Exterior and Interior Design
ASUS’ designers went a well-trodden path when they were working on the WL-600g. The router looks like most other WL-xxx series devices, including the WL-500g Premium, differing with the number of antennas, indicators, and the rear panel. It is still the same rectangular straight-lined case with rounded-off angles, made from white plastic. The router is girdled with a gray band that goes along its sides and front and serves as a background for the indicators. The device can be placed horizontally on a desk or hung on the wall using the special grooves. The WL-600g is an elegant device overall, following the latest fashion of the computer world, but still they might have created something original keeping within the same design style – there are just too many same-looking routers in ASUS’ product range nowadays. You expect some creativity from such a renowned firm as ASUS, you know. There are vent holes in the top and bottom panels. The side panel is perforated near the corners for the purpose of ventilation, too. This is enough to keep the router moderately warm at work. The WL-600g’s indicators are based on two-color SMD LEDs soldered near the edge of the router’s main PCB. Their light is transferred to the front panel by means of light pipes made of translucent plastic.
Like the WL-500g Premium, this model has a “shining” top vent grid. You can see a rather bright light (it is green this time) shining through the router’s top panel in semidarkness because the light from the LEDs not only goes through the light pipes but also penetrates them. A modder may be delighted at this illumination, yet it can hardly please an ordinary user. With all this excessive luminescence, the indicators on the front panel lack brightness as well as contrast. Their light merges into the color of the front panel quickly as you are moving further away from them. And if you are looking at the panel at an angle, active indicators can hardly be told from inactive ones.
Now that we are talking about the front panel, we’d like to tell you which exactly indicators are located on it. We’ll take a look at the router’s rear panel, too. So, the front panel of the WL-600g offers the following (from left to right):
- Power (if this indicator is alight, it shows that the router is working; its fast blinking means that the router is reset to the default settings and its slow blinking denotes an unsuccessful firmware update)
- ADSL (a constant green light means the router has established an ADSL connection; blinking in green means the connection is being established; red means a failure to connect or a disconnect; if the indicator is off, the router hasn’t attempted to connect to the provider)
- IP (a green light means the router is ready for data exchange with the provider; red means that the physical connection has been established, but data transfers are impossible, e.g. due to the router’s having not passed authorization)
- USB (if this indicator is alight, the router has spotted the connected USB device)
- AIR (when this indicator is alight, the WL-600g is ready to transfer data via its wireless interface)
- LAN 1-4 (these four indicators are responsible for the router’s LAN ports.
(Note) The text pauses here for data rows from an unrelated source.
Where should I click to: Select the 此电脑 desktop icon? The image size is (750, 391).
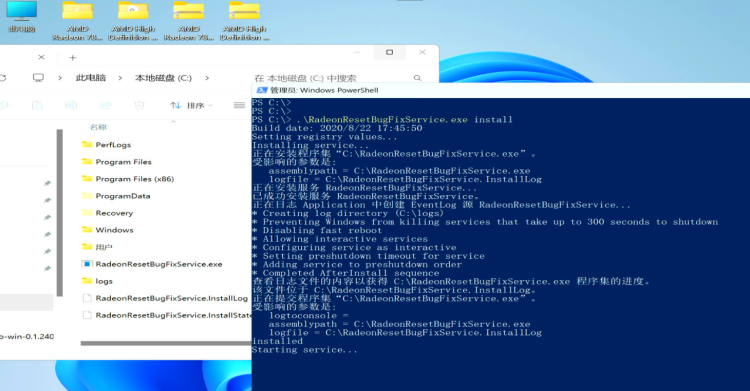pyautogui.click(x=22, y=17)
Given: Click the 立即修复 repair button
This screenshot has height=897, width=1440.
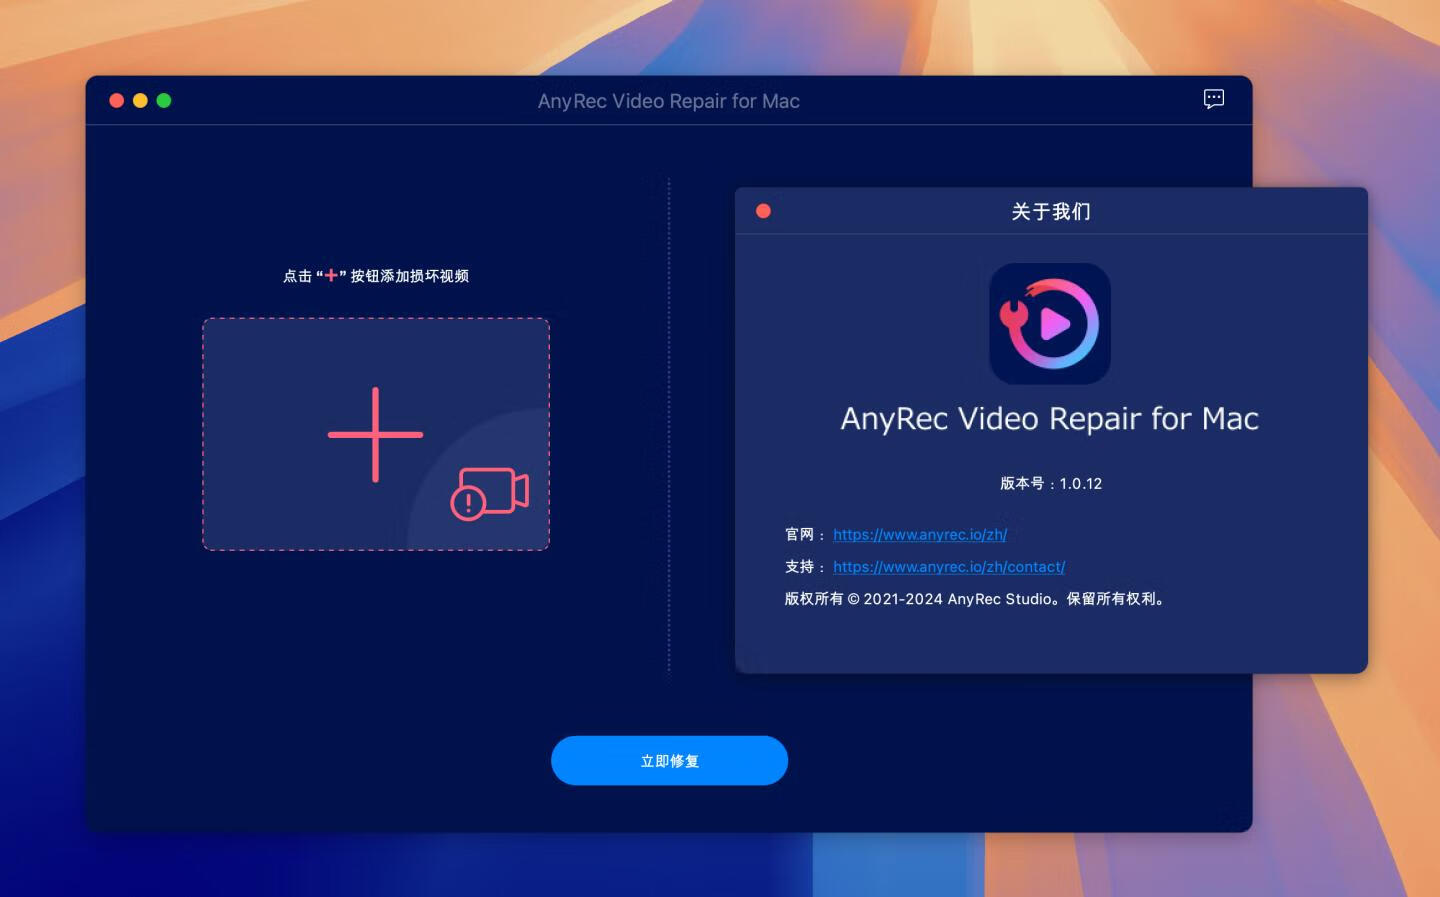Looking at the screenshot, I should 669,760.
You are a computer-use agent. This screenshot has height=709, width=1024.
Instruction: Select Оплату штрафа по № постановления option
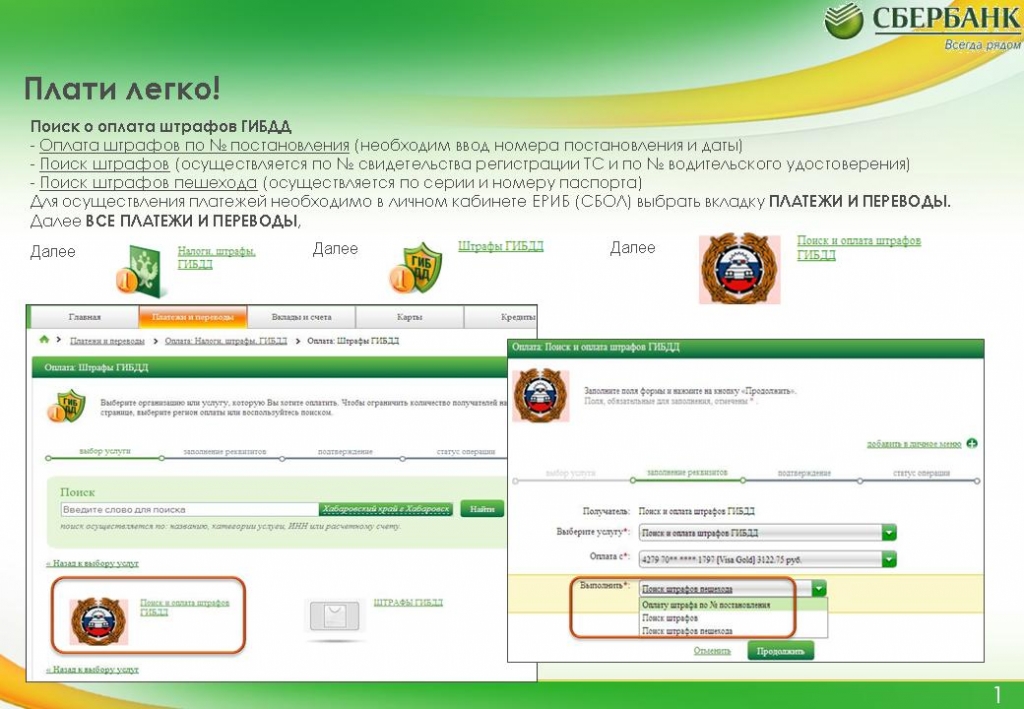705,605
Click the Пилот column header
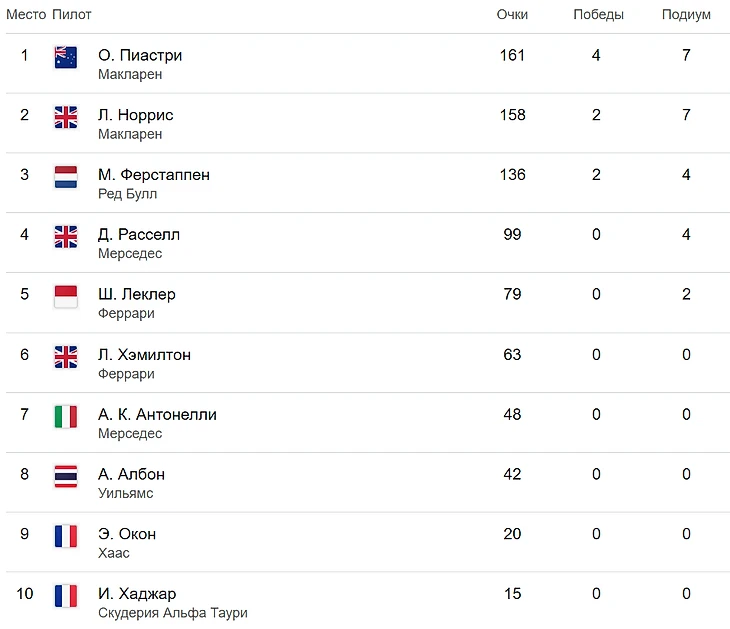Image resolution: width=730 pixels, height=629 pixels. click(x=71, y=15)
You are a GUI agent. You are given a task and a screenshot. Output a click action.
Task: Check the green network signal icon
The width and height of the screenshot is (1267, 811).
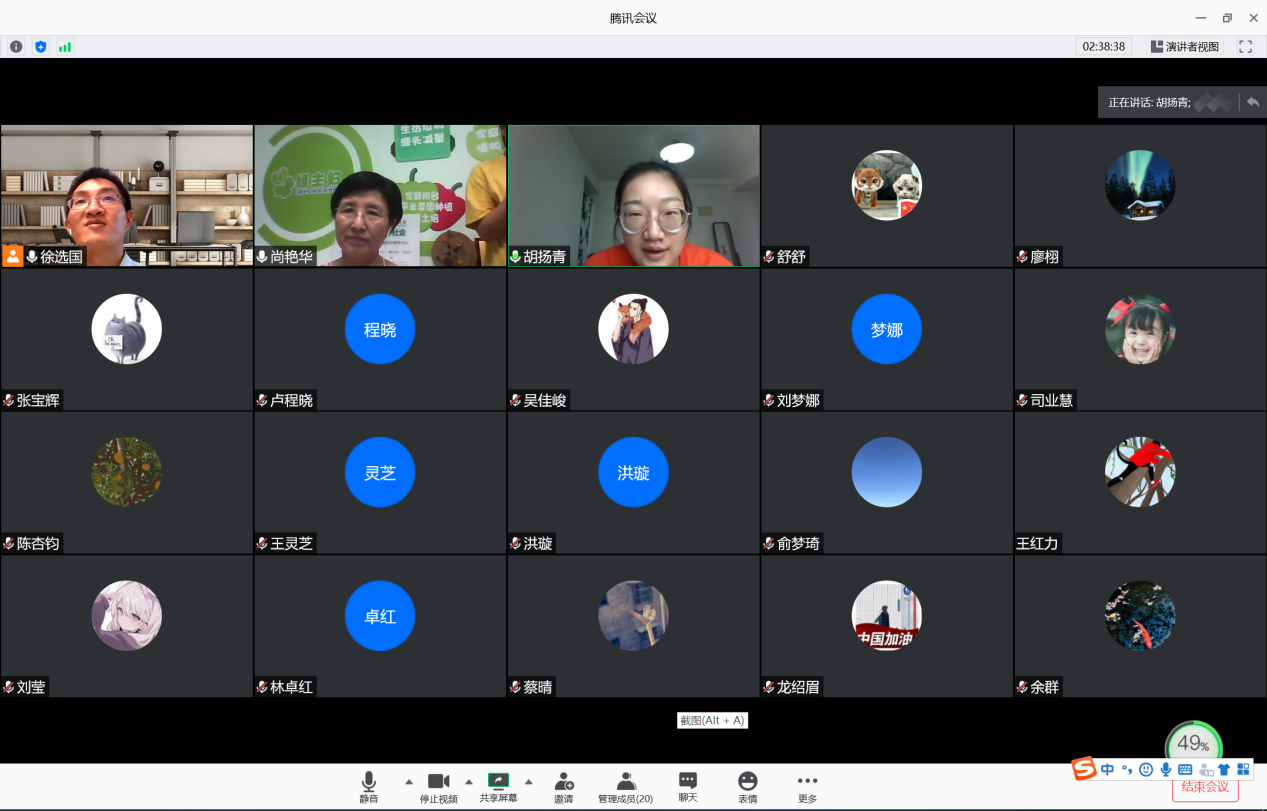[65, 47]
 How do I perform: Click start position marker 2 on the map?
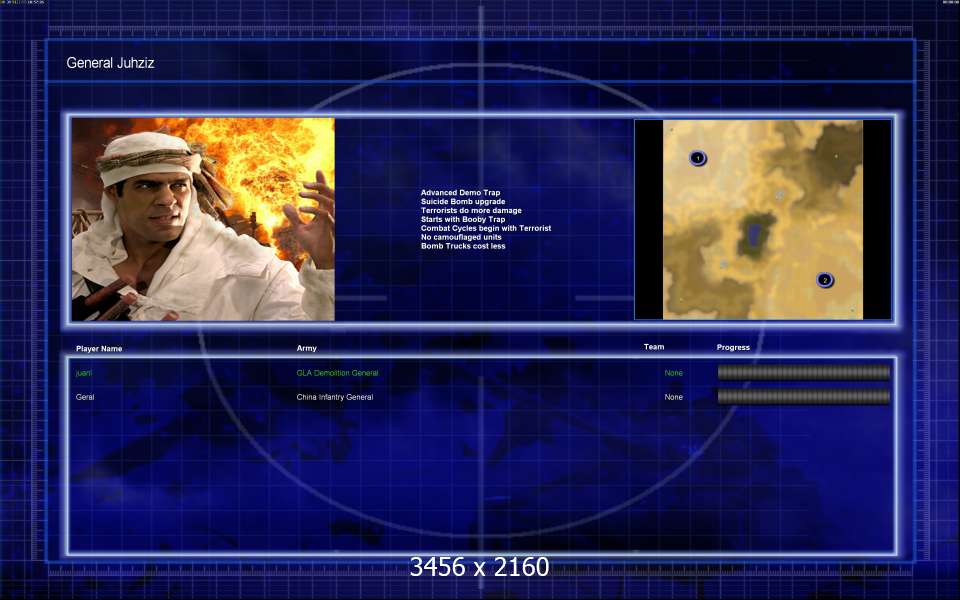(825, 280)
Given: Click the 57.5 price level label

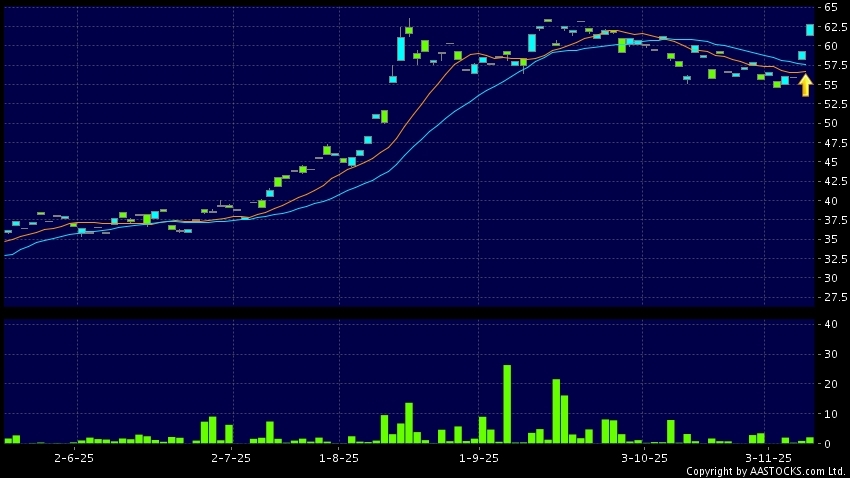Looking at the screenshot, I should (835, 65).
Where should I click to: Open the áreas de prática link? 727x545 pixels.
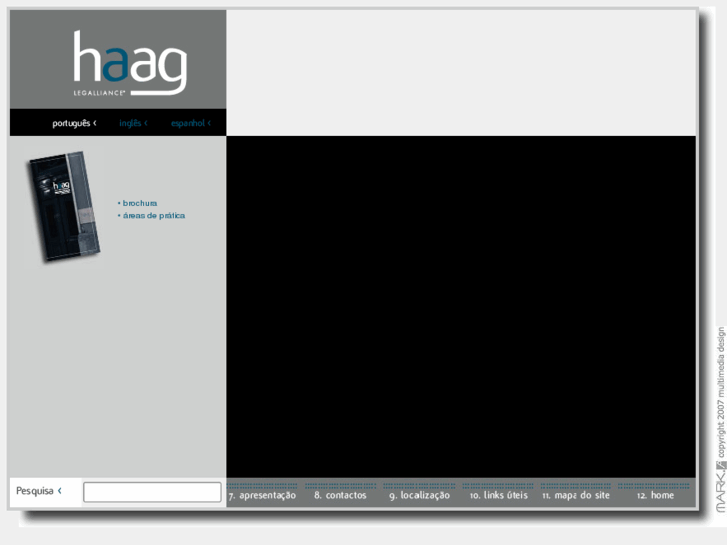click(x=153, y=216)
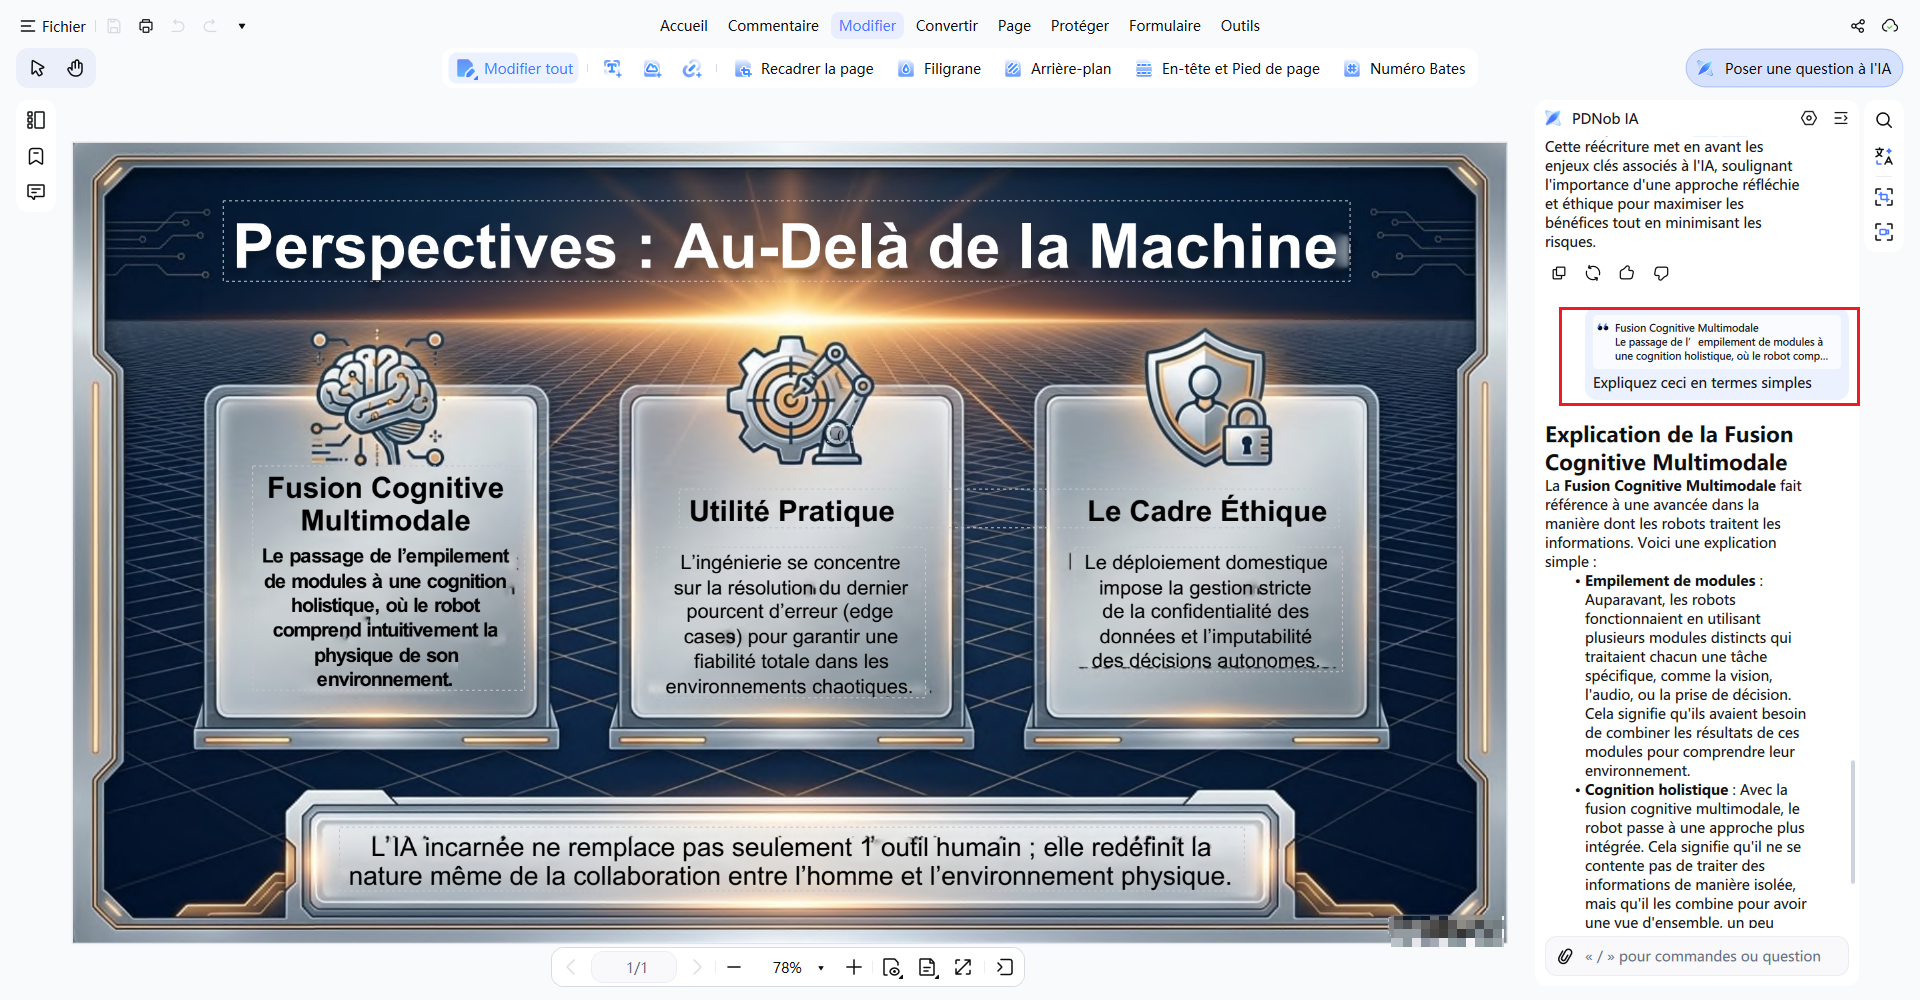Select the add image tool icon

(652, 69)
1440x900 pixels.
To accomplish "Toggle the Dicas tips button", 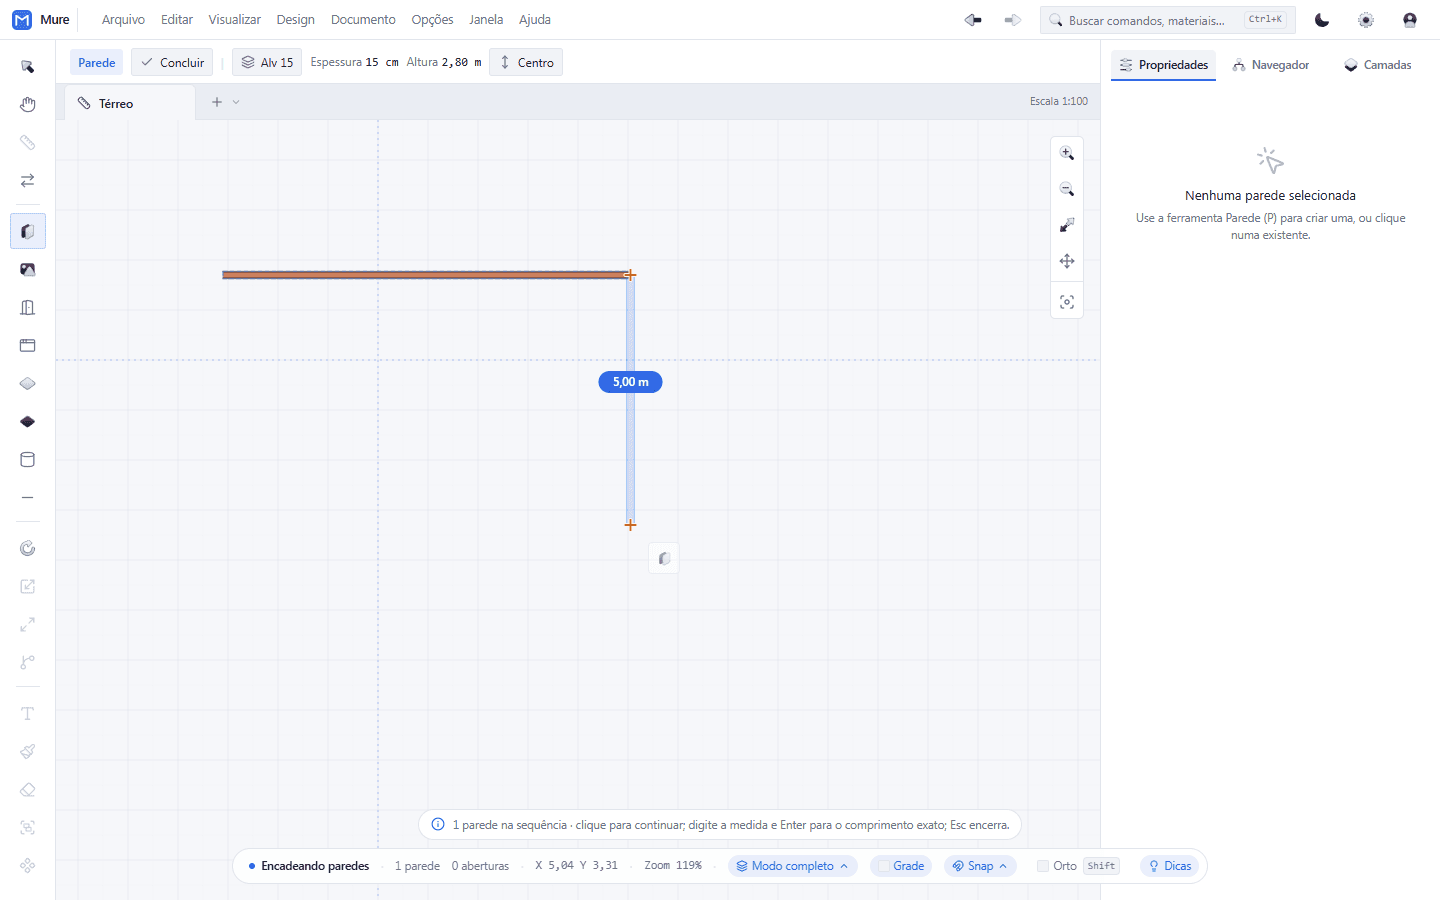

When an active client is connected to the router, the corresponding indicator is alight. Their blinking denotes data transfers via the corresponding port)
The WL-600g’s connectors and buttons are placed on its rear panel. Here they are (from left to right):
- ADSL connector for your phone line
- Power connector
- Power switch
- Four LAN ports
- Two USB 2.0 ports
- EZSetup button
- Reset button
- Antenna connector
Now we can dismantle the router and take a look at its internal design. It is easy to take the WL-600g apart – you only have to unfasten four screws in the router’s case to access its PCB. The screws can be found under the rubber feet at the bottom of the case, so you have to unglue the feet first. The screws unfastened, you just take the top panel off the case to access the PCB. The router’s PCB is fixed within the case by means of two upright guides and two screws. We removed the screws and took the PCB out of the case to examine.
The PCB is far smaller than the router’s bottom but all the elements are placed at a big enough distance from each other. It carries a WLAN module besides traditional chips. The components are installed neatly and properly, which is just what you can expect from a top-class device from a renowned brand.